Editor's note: This post was edited on June 30, 2015 to reflect the change from MongoDB Management Service (MMS) to MongoDB Cloud Manager. Learn more here.
Leaf in the Wild posts highlight real world MongoDB deployments. Read other stories about how companies are using MongoDB for their mission-critical projects.
24x7 Uptime Across Dozens of Sharded Clusters, Supported by MongoDB Enterprise Advanced, Cloud Manager & Just a Single Administrator
Square Enix is one of the world’s leading providers of gaming experiences, publishing such iconic titles as TOMB RAIDER and FINAL FANTASY. As more of its games moved online, Square Enix rapidly hit the scalability limits of relational databases and migrated to MongoDB. By adopting a multi-tenant database-as-a-service, Square Enix has been able to consolidate database instances, resulting in increased performance and reliability. Advanced operational tooling enables the operations team at Square Enix to scale dozens of database clusters on-demand and deliver 24x7 availability to gamers around the world, all with just one administrator.
With this year’s E3 Expo just around the corner, I had the opportunity to sit down with Tomas Jelinek, Senior Online Operations Administrator at Square Enix Europe to discuss how his platforms have evolved to meet the demands of millions of dedicated online gamers around the world.
Can you start by telling us a little bit about Square Enix?
Square Enix is one of the leading and most influential providers of digital entertainment content in the world. We have a valuable portfolio of gaming titles including FINAL FANTASY, DRAGON QUEST, TOMB RAIDER, HITMAN, DEUS EX and JUST CAUSE, which collectively have sold hundreds of millions of units worldwide.
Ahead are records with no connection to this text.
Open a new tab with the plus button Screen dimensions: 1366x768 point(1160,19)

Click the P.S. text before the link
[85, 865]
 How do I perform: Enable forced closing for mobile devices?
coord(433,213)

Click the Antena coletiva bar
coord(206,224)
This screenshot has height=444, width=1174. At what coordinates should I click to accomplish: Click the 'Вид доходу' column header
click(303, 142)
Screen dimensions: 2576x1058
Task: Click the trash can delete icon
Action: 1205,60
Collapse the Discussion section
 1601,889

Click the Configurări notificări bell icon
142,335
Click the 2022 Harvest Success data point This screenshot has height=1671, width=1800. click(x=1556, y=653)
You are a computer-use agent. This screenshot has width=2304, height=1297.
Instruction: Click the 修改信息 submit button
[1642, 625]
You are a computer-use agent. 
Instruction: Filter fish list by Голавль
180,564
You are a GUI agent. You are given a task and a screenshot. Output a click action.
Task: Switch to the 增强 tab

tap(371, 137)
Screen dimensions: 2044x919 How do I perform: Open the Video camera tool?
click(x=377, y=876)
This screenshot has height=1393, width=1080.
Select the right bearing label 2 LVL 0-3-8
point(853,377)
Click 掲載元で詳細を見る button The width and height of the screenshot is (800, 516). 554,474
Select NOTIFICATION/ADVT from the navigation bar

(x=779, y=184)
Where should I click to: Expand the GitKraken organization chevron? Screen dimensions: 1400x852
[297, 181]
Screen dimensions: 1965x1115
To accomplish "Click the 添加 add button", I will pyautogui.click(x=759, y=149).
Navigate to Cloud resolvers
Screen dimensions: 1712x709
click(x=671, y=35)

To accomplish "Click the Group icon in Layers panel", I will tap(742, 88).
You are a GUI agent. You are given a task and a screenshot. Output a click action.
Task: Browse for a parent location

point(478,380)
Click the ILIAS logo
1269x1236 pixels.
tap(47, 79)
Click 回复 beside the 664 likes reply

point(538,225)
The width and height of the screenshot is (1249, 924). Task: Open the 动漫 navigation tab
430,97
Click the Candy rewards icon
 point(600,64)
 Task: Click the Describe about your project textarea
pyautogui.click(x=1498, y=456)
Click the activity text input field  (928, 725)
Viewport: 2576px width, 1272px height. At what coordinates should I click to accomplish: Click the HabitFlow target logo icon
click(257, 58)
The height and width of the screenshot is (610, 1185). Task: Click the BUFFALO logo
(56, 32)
We are always seeking ways to push the boundaries of creativity and innovation by providing high quality entertainment content and products. As gaming is right at the intersection of big data, mobile, and cloud computing, our infrastructure platforms are critical to staying ahead of the market and giving gamers experiences they won’t get anywhere else.
We will be making some really interesting announcements at E3 so it’s an exciting time to be working as part of the Ops team that keep all of our gaming platforms running.
Tell us how Square Enix is using MongoDB.
Originally we ran our games on a platform where data was stored in old-fashioned relational databases. But that wasn’t efficient as our titles multiplied, game complexity increased and datasets grew out of proportions. So we built our multi-tenant Online Suite – a central shared infrastructure used across the company. We deliver MongoDB-as-a-Service to all of our studios and developers. As part of this Online Suite we provide an API that allows the studios to use MongoDB to store and manage metrics, player profiles, info cast information, leaderboards and competitions. MongoDB is also used to enable players to share messages across all supported platform such as PlayStation, Xbox, PC, web, iOS, and Android etc. Essentially, the Online Suite supports any functionality that is needed across multiple games.
Every title also needs to support its own specific in-game functionality, and so each is provisioned with dedicated infrastructure connected to MongoDB to store game state and player metrics, along with specific content and features. For example, Hitman Absolution introduced the ability for players to create their own contracts, and then share those with other players. This is all managed by MongoDB and Cloud Manager.
We also use MongoDB for inter-game and inter-player messaging. Our web and mobile sites use MongoDB for content management and product catalogs.
Just Cause 3 - dropping onto a platform near you.
Just Cause 3 © 2015 Square Enix Ltd
What were you using before MongoDB? Was this a new project or did you migrate from a different database?
The move to online gaming started back in 2007. We used relational databases to store player profiles and leaderboards, and to run analytics across metrics we collected from the game play. But as our online audience grew, the databases didn’t scale with us. We ended up bringing in teams of consultants to buy us more headroom, but the existing databases just couldn’t keep up.
We started to ask increasingly tough questions of our data. One complex analytics query took 3 weeks to run in our relational database! We knew it was time to start looking for an alternative.
How did you hear about MongoDB? Did you consider other alternatives?
We started our search for a replacement in 2011. We needed a database that could meet the requirements of both our development teams in Montreal and our ops team here in London.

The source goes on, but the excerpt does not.